— YOUR GOAL —
Every entry here should be copied exactly.

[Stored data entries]
--------------------------------

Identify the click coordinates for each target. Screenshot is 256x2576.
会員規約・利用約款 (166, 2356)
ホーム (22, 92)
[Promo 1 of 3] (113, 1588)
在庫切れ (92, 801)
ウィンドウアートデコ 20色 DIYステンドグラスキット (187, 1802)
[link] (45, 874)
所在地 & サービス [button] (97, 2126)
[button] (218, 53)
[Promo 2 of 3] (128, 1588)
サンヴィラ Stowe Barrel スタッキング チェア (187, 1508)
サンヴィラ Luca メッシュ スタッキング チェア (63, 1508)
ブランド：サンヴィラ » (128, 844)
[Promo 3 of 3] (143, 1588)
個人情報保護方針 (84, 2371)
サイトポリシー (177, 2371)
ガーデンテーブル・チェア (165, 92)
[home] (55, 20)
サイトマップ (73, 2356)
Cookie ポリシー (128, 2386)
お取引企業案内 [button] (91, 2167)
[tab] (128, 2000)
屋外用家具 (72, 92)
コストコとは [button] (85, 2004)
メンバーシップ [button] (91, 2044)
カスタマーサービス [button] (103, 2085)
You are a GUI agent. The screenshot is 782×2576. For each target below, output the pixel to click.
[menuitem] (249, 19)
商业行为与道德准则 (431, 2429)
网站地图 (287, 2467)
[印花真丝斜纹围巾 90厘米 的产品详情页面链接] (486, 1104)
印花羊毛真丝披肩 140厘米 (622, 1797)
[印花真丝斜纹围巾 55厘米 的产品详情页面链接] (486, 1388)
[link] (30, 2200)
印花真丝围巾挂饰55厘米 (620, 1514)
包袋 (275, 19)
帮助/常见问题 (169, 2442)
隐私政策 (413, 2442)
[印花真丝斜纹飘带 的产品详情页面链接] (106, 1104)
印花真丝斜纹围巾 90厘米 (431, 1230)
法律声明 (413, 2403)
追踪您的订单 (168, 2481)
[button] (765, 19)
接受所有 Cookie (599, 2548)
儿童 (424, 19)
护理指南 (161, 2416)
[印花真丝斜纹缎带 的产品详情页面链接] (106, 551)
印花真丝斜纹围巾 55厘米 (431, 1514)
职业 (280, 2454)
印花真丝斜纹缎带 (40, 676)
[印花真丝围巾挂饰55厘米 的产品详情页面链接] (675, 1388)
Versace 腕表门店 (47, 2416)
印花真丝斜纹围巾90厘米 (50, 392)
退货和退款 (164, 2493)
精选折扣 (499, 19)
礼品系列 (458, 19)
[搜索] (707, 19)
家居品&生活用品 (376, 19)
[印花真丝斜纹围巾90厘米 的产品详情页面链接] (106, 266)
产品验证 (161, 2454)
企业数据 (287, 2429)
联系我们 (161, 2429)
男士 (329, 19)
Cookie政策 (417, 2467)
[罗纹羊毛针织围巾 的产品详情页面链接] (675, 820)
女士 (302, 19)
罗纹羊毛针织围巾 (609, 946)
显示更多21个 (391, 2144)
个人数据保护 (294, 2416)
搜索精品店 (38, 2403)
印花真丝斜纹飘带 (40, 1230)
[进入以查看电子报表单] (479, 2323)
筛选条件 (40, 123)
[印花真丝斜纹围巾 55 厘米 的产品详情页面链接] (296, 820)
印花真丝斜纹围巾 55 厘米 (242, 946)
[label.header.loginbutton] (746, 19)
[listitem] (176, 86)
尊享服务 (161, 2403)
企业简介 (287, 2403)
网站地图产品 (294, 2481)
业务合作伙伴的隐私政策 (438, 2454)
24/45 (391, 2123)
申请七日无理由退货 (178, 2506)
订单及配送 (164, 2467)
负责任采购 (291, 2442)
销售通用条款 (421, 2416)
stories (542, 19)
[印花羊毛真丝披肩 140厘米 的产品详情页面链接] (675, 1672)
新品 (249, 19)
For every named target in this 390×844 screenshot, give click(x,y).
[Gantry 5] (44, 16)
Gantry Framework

--------------------------------

— RESULT —
Identify the click coordinates for each target. Screenshot is 256x2576.
会員規約・利用約款 (166, 2356)
ホーム (22, 92)
[Promo 1 of 3] (113, 1588)
在庫切れ (92, 801)
ウィンドウアートデコ 20色 DIYステンドグラスキット (187, 1802)
[link] (45, 874)
所在地 & サービス [button] (97, 2126)
[button] (218, 53)
[Promo 2 of 3] (128, 1588)
サンヴィラ Stowe Barrel スタッキング チェア (187, 1508)
サンヴィラ Luca メッシュ スタッキング チェア (63, 1508)
ブランド：サンヴィラ » (128, 844)
[Promo 3 of 3] (143, 1588)
個人情報保護方針 (84, 2371)
サイトポリシー (177, 2371)
ガーデンテーブル・チェア (165, 92)
[home] (55, 20)
サイトマップ (73, 2356)
Cookie ポリシー (128, 2386)
お取引企業案内 [button] (91, 2167)
[tab] (128, 2000)
屋外用家具 (72, 92)
コストコとは [button] (85, 2004)
メンバーシップ [button] (91, 2044)
カスタマーサービス [button] (103, 2085)
You are a GUI agent. The screenshot is 782×2576. For each target below, output the pixel to click.
[menuitem] (249, 19)
商业行为与道德准则 (431, 2429)
网站地图 (287, 2467)
[印花真丝斜纹围巾 90厘米 的产品详情页面链接] (486, 1104)
印花羊毛真丝披肩 140厘米 (622, 1797)
[印花真丝斜纹围巾 55厘米 的产品详情页面链接] (486, 1388)
[link] (30, 2200)
印花真丝围巾挂饰55厘米 (620, 1514)
包袋 (275, 19)
帮助/常见问题 (169, 2442)
隐私政策 (413, 2442)
[印花真丝斜纹飘带 的产品详情页面链接] (106, 1104)
印花真丝斜纹围巾 90厘米 (431, 1230)
法律声明 (413, 2403)
追踪您的订单 (168, 2481)
[button] (765, 19)
接受所有 Cookie (599, 2548)
儿童 (424, 19)
护理指南 (161, 2416)
[印花真丝斜纹缎带 的产品详情页面链接] (106, 551)
印花真丝斜纹围巾 55厘米 (431, 1514)
职业 (280, 2454)
印花真丝斜纹缎带 (40, 676)
[印花真丝围巾挂饰55厘米 的产品详情页面链接] (675, 1388)
Versace 腕表门店 (47, 2416)
印花真丝斜纹围巾90厘米 (50, 392)
退货和退款 (164, 2493)
精选折扣 (499, 19)
礼品系列 (458, 19)
[搜索] (707, 19)
家居品&生活用品 (376, 19)
[印花真丝斜纹围巾90厘米 的产品详情页面链接] (106, 266)
产品验证 (161, 2454)
企业数据 (287, 2429)
联系我们 (161, 2429)
男士 (329, 19)
Cookie政策 (417, 2467)
[罗纹羊毛针织围巾 的产品详情页面链接] (675, 820)
女士 (302, 19)
罗纹羊毛针织围巾 (609, 946)
显示更多21个 (391, 2144)
个人数据保护 (294, 2416)
搜索精品店 (38, 2403)
印花真丝斜纹飘带 (40, 1230)
[进入以查看电子报表单] (479, 2323)
筛选条件 (40, 123)
[印花真丝斜纹围巾 55 厘米 的产品详情页面链接] (296, 820)
印花真丝斜纹围巾 55 厘米 (242, 946)
[label.header.loginbutton] (746, 19)
[listitem] (176, 86)
尊享服务 (161, 2403)
企业简介 (287, 2403)
网站地图产品 (294, 2481)
业务合作伙伴的隐私政策 (438, 2454)
24/45 (391, 2123)
申请七日无理由退货 (178, 2506)
订单及配送 (164, 2467)
负责任采购 (291, 2442)
销售通用条款 (421, 2416)
stories (542, 19)
[印花羊毛真丝披肩 140厘米 的产品详情页面链接] (675, 1672)
新品 (249, 19)
For every named target in this 390×844 screenshot, give click(x,y).
[Gantry 5] (44, 16)
Gantry Framework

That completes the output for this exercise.